Italy finds proposal to skip lunch hard to digest
Food-loving Italy responded with indignation today to a minister's comments that lunchbreaks -- still a sit-down ritual for many Italian workers -- are bad for waistlines and the economy, and should be skipped.
While many European peers nibble a sandwich at their desk, most Italian workers still retire en masse to a "tavola calda" (buffet restaurant) or a works canteen for a slap-up meal, often an hour-long affair involving pasta or meat, a vegetable dish, fruit and coffee.
But cabinet minister Gianfranco Rotondi said this encourages shirking and obesity, and makes the working day unnecessarily long, meaning parents get home later to see their children.
His comments were front-page news, lampooned by cartoonists and rejected by trade unions rallying around the workers' right to a lunchbreak. Nutritionists warned that if Italians skipped their lunch, they could collapse in the afternoon.
"It is bad for output and also for the harmony of the day. I never liked this ritual which brings Italy to a standstill," the minister said late on Monday.

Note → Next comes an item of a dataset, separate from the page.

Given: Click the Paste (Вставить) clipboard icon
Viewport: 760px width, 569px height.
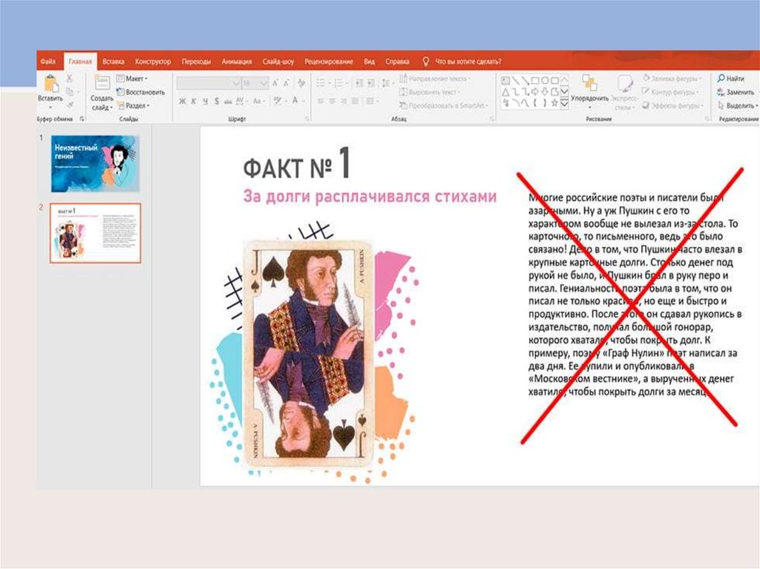Looking at the screenshot, I should point(50,83).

In the face of the uproar his comments produced -- Michele Gentile of the biggest union, the CGIL, called it "an attack on workers' rights" -- Rotondi later clarified that he had "never proposed abolishing lunchbreaks".
"I only said that I abolished mine 20 years ago. The ideal thing would be for workers to choose," he told reporters.
Italian food producers' association Coldiretti cited a study showing that about 44 percent of Italian workers eat lunch in a restaurant or bar, and about 36 percent in a company canteen, while less than one in five take a packed lunch from home.
The minister, whose cabinet role is the "fulfilment of the government's programme", did however propose the closure of the subsidised canteen in parliament, which he said "costs too much to run and makes members of parliament get fat".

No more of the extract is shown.